- _Assignment_
Which lines run from the one containing "The height and width of the screenshot is (511, 1024)." to the end of the entries? Copy them exactly, both ends included, and give nothing else.

- _Data provided_
----

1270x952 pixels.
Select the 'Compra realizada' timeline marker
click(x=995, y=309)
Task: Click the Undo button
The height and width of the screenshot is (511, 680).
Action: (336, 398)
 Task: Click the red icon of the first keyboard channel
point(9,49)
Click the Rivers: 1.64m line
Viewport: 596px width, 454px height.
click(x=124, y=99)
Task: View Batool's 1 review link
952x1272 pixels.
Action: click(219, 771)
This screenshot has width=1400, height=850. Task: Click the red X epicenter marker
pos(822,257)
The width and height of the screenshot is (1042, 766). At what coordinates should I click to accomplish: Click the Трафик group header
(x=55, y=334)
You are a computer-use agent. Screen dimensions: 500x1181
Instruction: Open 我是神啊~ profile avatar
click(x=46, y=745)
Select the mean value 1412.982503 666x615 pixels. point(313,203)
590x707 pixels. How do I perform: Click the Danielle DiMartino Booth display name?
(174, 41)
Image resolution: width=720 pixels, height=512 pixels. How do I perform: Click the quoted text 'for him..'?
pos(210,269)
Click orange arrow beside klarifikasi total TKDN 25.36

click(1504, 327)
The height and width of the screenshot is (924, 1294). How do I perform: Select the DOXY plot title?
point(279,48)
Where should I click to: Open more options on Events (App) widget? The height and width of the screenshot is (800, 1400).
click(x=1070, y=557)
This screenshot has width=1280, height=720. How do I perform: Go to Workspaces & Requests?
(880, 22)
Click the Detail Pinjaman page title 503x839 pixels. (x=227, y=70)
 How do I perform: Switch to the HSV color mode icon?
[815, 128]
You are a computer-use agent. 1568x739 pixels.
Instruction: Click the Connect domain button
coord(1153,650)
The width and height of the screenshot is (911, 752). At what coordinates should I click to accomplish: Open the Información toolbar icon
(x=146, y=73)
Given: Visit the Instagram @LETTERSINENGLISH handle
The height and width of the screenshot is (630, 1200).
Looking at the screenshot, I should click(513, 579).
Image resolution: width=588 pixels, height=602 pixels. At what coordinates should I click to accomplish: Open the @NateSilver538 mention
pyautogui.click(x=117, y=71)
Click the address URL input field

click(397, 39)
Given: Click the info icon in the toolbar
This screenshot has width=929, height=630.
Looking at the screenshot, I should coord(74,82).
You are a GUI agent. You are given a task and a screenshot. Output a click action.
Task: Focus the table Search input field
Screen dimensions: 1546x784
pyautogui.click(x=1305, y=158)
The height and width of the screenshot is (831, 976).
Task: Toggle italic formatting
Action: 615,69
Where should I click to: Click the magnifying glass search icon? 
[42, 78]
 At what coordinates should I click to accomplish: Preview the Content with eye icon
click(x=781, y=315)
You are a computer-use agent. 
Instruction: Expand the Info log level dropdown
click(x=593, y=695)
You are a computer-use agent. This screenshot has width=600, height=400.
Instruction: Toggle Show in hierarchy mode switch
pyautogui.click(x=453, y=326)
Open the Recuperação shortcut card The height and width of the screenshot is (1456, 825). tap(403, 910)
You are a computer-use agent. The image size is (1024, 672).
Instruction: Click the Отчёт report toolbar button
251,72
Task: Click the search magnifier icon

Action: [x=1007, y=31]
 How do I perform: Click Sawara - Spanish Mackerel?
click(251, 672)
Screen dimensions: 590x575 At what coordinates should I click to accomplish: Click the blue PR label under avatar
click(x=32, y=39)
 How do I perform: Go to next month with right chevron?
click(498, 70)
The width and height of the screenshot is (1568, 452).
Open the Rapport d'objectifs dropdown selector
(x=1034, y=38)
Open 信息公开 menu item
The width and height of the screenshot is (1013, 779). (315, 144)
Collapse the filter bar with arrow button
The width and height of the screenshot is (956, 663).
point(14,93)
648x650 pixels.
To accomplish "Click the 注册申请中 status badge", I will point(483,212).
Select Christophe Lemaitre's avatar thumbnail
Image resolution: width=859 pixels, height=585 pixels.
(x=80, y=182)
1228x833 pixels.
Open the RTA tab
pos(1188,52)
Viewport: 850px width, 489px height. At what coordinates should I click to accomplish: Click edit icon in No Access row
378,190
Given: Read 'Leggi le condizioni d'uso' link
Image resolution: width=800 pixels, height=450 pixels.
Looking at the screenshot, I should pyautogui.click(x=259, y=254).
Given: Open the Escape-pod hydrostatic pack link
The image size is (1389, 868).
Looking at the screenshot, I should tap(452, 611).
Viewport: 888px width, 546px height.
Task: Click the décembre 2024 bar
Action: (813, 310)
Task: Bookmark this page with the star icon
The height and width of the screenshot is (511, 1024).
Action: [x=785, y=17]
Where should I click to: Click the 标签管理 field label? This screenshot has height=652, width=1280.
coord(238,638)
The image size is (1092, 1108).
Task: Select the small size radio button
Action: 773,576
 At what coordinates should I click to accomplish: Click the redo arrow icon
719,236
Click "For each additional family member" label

----

- _Task response_
The height and width of the screenshot is (511, 1024).
Action: [x=785, y=17]
Where should I click to: Click the 标签管理 field label? This screenshot has height=652, width=1280.
coord(238,638)
The image size is (1092, 1108).
Task: Select the small size radio button
Action: 773,576
 At what coordinates should I click to accomplish: Click the redo arrow icon
719,236
Click "For each additional family member" label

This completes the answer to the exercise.